Ein fast volles Haus gab es im Ludwigsburger Kino Luna, als der Dokumentarfilm „Das Wunder von Mals“ auf dem Spielplan stand. Obwohl es dort um eine schwere Kost ging: den Einsatz von Giften, Pestiziden und Glyphosat in der Landwirtschaft und in den Gemeinden. Auch der Filmemacher Alexander Schiebel war zur Diskussion nach Ludwigsburg gekommen.

„Ganz Südtirol wird von Monokulturen überrollt und in Pestizidwolken gehüllt! Ganz Südtirol? Nein!“, ist auf dem Plakat zum Film zu lesen. Der Film beginnt dort, wo sich die Monokultur der konventionellen Apfelbauern bereits durchgesetzt hat. Südlich von Schlanders, am Fuße der Berge des Nationalparks Stilfserjoch, residiert das „Kräuterschlösschen“, so der Name des Betriebes, in dem seit 1990 Biokräuter angebaut werden. Gegen die Pestizideinsätze der Nachbarn schützt sich die Betreiberfamilie mit fünf Meter hohen Hecken und 150 000 Euro teuren Folientunnel, um rückstandsfreie Ware in den Verkauf zu bringen, erläutert der Inhaber Urban Gluderer im Film.
Damit es in ihrer Gemeinde nicht so weit kommt, dafür streiten die Bürger in Mals. Im oberen Etschtal des Vinschgaus wehrt sich die 5000 Einwohner zählende Gemeinde gegen einen Pestizideinsatz, der den Ökobauern das Wirtschaften unmöglich macht, da auch ihre Äcker, Plantagen und Wiesen kontaminiert werden.

Die Malser wollen zeigen, dass nachhaltiges Wirtschaften ohne Pestizideinsatz möglich ist. Der Film „Das Wunder von Mals“ dokumentiert den Widerstand der Dorfbewohner und den Kampf dafür, die Gemeinde von Pestizideinsätzen zu verschonen. In einem Bürgerentscheid sprechen sich 75 Prozent der Malser bei einer Wahlbeteiligung von 70 Prozent für eine pestizidfreie Landwirtschaft aus. Doch damit ist noch nichts gewonnen – einige Mitglieder des Gemeinderates verweigern die Umsetzung und auch die übergeordneten Behörden in Südtirol wollen den Malser Weg nicht anerkennen und lokale Pestizidverbote unmöglich machen, indem sie den Gemeinden die Zuständigkeit entziehen.
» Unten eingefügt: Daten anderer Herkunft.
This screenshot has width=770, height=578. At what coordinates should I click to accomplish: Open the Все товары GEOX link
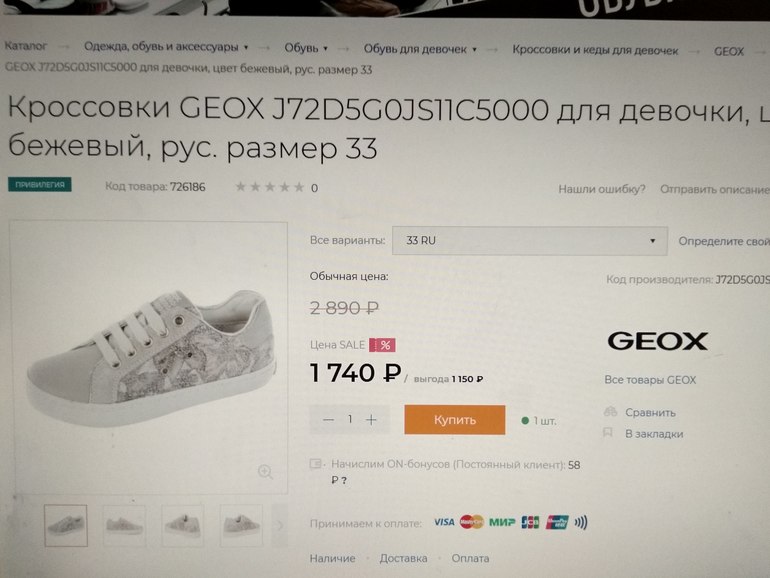(650, 380)
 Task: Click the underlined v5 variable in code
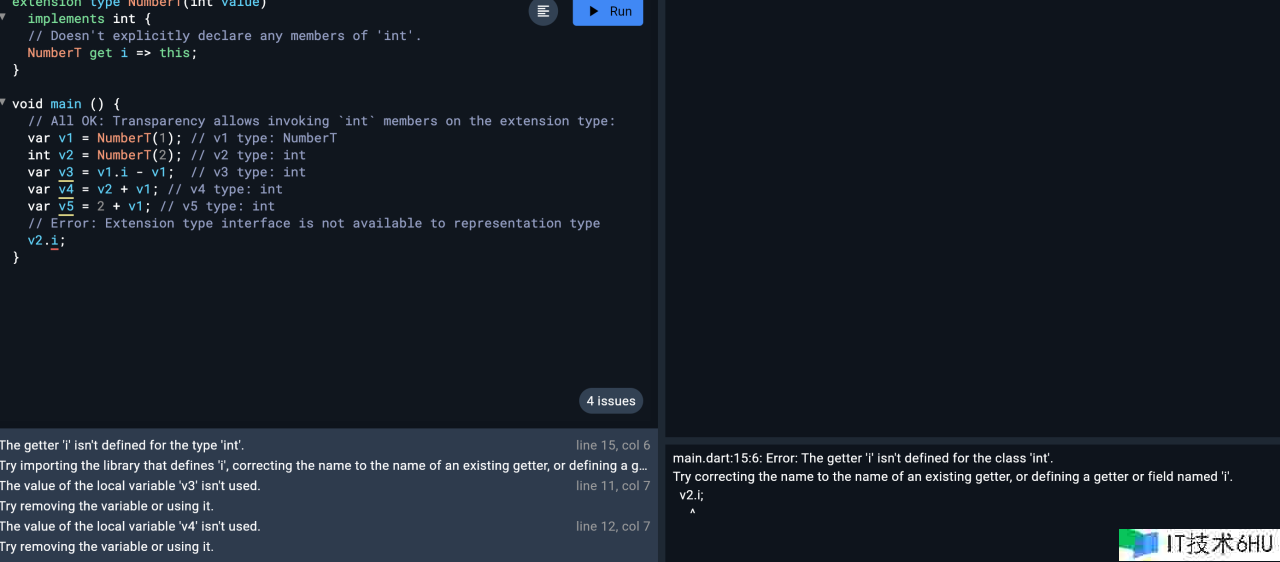pos(66,206)
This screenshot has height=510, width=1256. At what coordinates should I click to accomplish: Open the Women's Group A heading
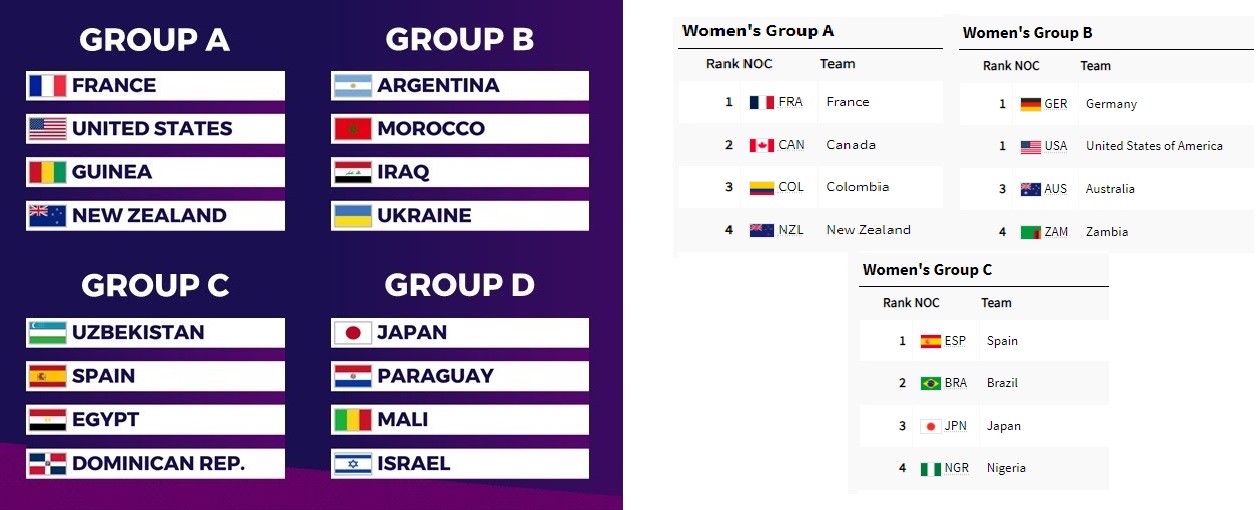click(758, 31)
Es beginnt ein zermürbender Gang durch politische und juristische Instanzen. Schiebel zeigt in seinem Film, wie aus weitgehend unpolitischen Bürgern entschlossene Streiter für das Recht auf eine pestizidfreie Gemeinde werden. Die Akteure planen mit Humor und Kreativität Aktion um Aktion, um auf ihre Situation aufmerksam zu machen.
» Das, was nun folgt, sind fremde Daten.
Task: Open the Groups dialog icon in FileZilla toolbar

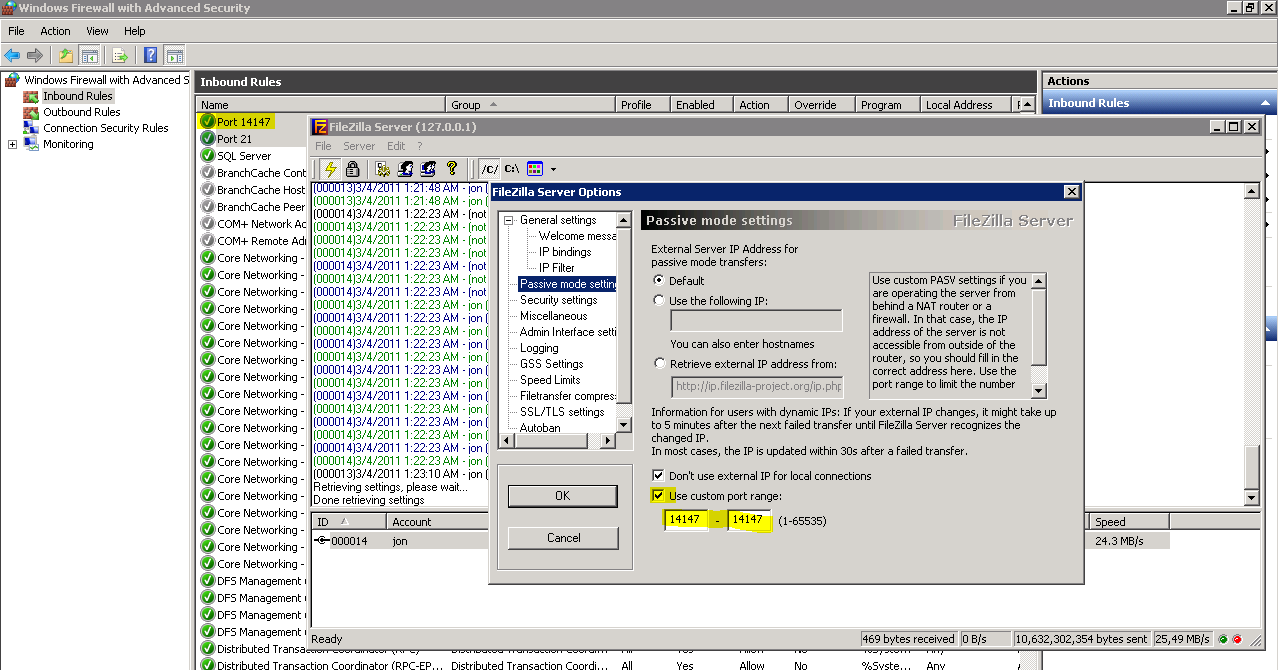Action: [x=427, y=168]
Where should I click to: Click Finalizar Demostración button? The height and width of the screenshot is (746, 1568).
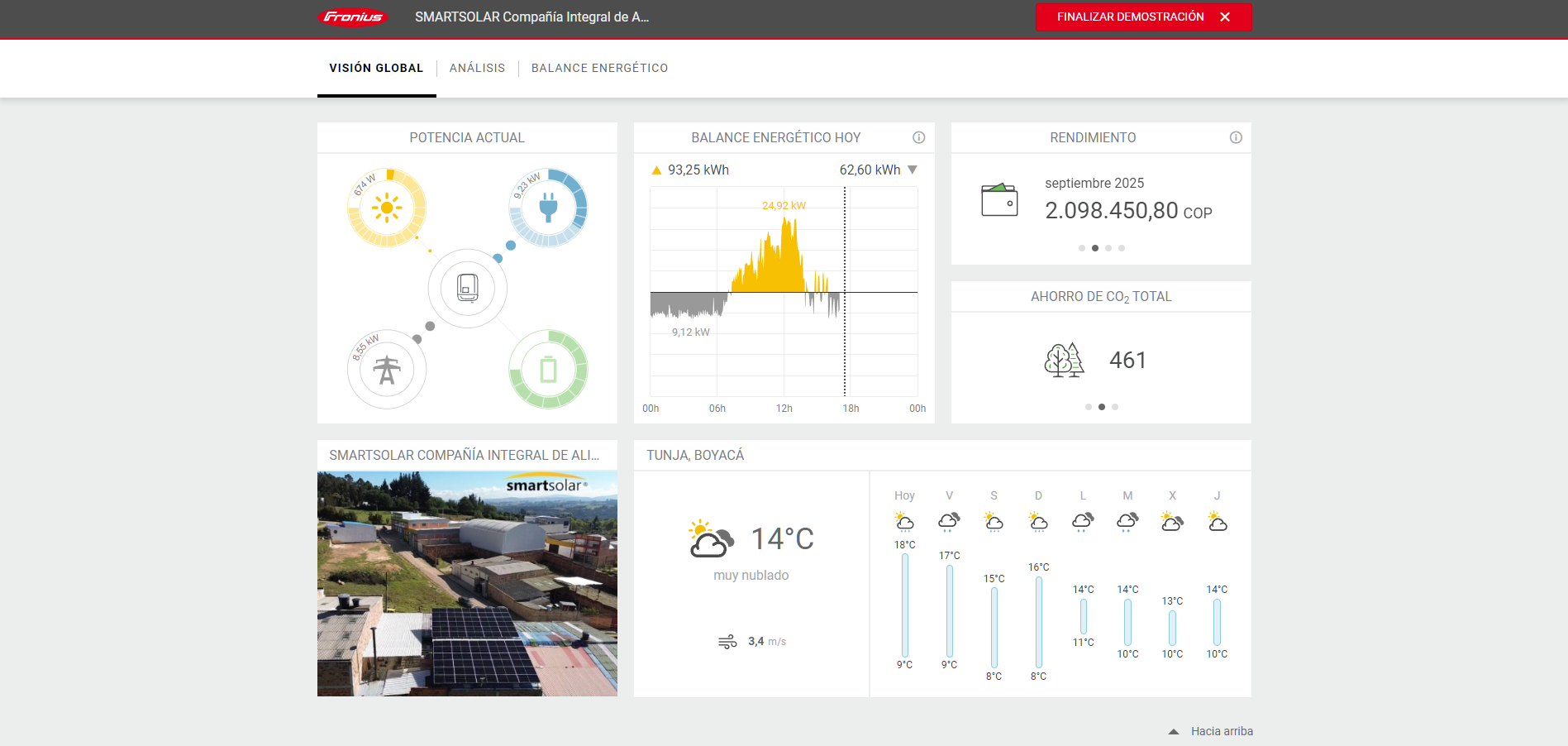point(1143,17)
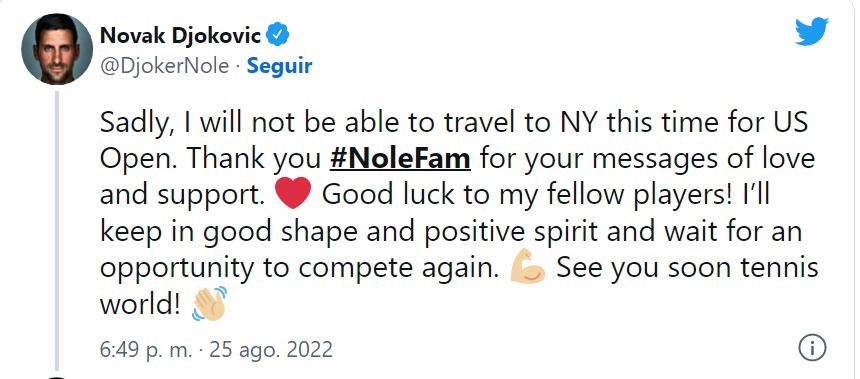Click the word "world!" on the last line
Image resolution: width=860 pixels, height=379 pixels.
[x=140, y=304]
Bald bekommen Sie Unterstützung, etwa vom Münchner Umweltinstitut. Journalisten und Wissenschaftler aus der ganzen Welt kommen nach Mals. Ein Happy End hat der Film dennoch nicht zu bieten – oder doch?
Im anschließenden Filmgespräch wies der Vorsitzende des Vereins Gentechnikfreie Landkreise Ludwigsburg/Rems-Murr, Wolfgang Manuel Simon, darauf hin, dass „auch hier im Südwesten überdurchschnittlich viel Pestizide und Glyphosat auf die Felder, Weinberge und Obstanlagen, aber auch in den Gemeinden und Städten ausgebracht werden“. Nicht erst seit dem Pestizidbericht 2018 des NABU sei dies bekannt.
Am Schluss kommt Schiebel auf die Analogie des Filmplakates zum gallischen Dorf zurück. Die Malser seien inzwischen – unabhängig vom Stand der juristischen Auseinandersetzung – unbesiegbar geworden und ein wesentlicher Bestandteil des Zaubertrankes, der ihnen dabei hilft, sei Humor, verrät er dem Publikum. Wer neugierig geworden ist, liest auf www.wundervonmals.com mehr über das „Wunder von Mals“. (red)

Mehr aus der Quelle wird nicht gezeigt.